Scanned images for all dictionaries
All repositories sanskrit-lexicon-scans/xxx have now been populated with the images.
Thank you very much! I'm trying to make a standalone VM with images, disconnect its network interfaces and see if links to the pictures work (as it won't be able to reach out to Cologne server).
Apologies for not contributing to the licenses discussion, as I don't know that subject well enough. Thank you!
Did you receive invitation?
Only by accident now I see it. Others are here by now.
Do I need to do something in settings regarding ownership, so that I am not the only 'owner'?
Yes, for each person you set them to be a non-member, but owner.
How do I change @drdhaval2785 (and others) from Member to Owner?
make a standalone VM
@YevgenJohn Why don't you start an issue regarding this standalone VM. It would be interesting to better understand what is meant by a standalone VM, and how it would be used.

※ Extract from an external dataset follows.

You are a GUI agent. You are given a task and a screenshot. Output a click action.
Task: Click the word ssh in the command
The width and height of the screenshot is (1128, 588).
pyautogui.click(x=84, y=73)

Absolutely, very good idea! I wonder how much space the VM image would take with all scanned pages uploaded. I just added another disk to the VM to accommodate it. My goal is to provide a ready product linguists can plug in and use (when offline, or if they want to run heavy query which would otherwise slow shared server down, so we can remove upper limit on number of results), as asking them to do Linux commands to set it up locally seems a bit of impractical to me. Thank you!
Local scanned images have stabilized. Closing the issue.
This issue is to deal with an enhancement to the local dictionary installation process (as described in the readme.md at csl-pywork/v02. The feature regards installation of local copies of the scanned images for each dictionary; this feature was mentioned in #6 comments.